Even if he is still somewhat hand-shy, you can use the dowel and the step up command to get him out of the cage and then a normal "step up" to get him onto your hands. But you have to establish control and guidelines for him to understand that he's not in charge of his own life. You are, and you love him and want the absolute best for him.
This again implies dominance... using words such as "control" and "guidelines" and the phrase "not in charge of his own life."

Essentially, removing the choice from birds whether or not they want to interact with you. Everything is on *YOUR* terms, not theirs. What if a bird just has a feather out of place and needs some time away from you? Sometimes birds need alone time, too. They aren't little robots to obey our every commands. It's a two way relationship, and you need to learn to respect their boundaries as well. You need to learn how to interact with them right so they in turn can interact with you.

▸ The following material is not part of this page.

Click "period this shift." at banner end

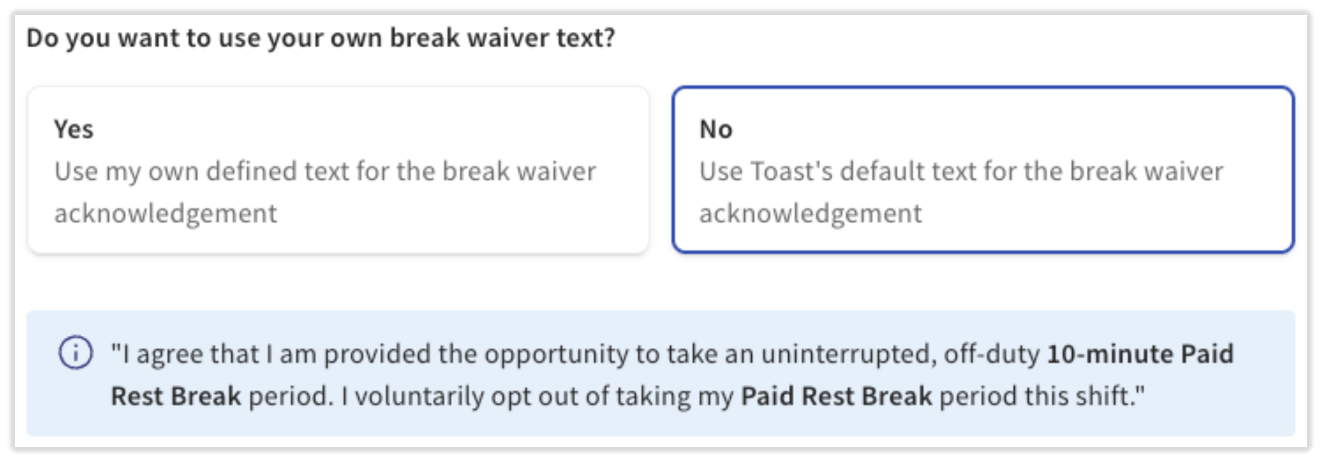click(x=1042, y=396)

I think we agree on the same principles, just not on the actions to getting to the end goal. Does that make sense?
 
I'm going to concede that you have like 10000000000x more experience than I do and there's no way I can really measure up to that, and I greatly respect your advice. I didn't mean the dominance route as much as you seem to be taking from it, and I certainly don't think a parrot needs to bend to his human companion's every whim or that they're any sort or robot. Most of my recommendation about keeping control of when your parrot comes out of their cage was more of me thinking along the lines of keeping your parrot supervised and not getting into trouble. I don't think a parrot should be forced out of his cage(except in the case of a life-threatening emergency) either. I guess I just said it all wrong. I don't believe in dominating a bird who has no real understanding of dominance.

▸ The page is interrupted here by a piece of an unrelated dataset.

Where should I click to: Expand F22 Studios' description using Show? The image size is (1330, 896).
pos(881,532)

I do, however, feel like the neutral room idea is a good one as far as giving the bird a place to encourage change, exploration, learning, and introduction of new ideas and people outside of his "territory," etc. But I'm still learning, I admit.
 
It's all fine! We all learn somewhere! And there's a lot of conflicting information out there!
 
There really is! And I'm actually waiting on two of Barbara Heidenreich's books so hopefully those will really supplement my knowledge a lot. I really like Heidenreich and Blanchard so I hope to utilize both of their experiences for guidance.
 
Once you get Heidenreich's books, I'd love to hear your thoughts on them!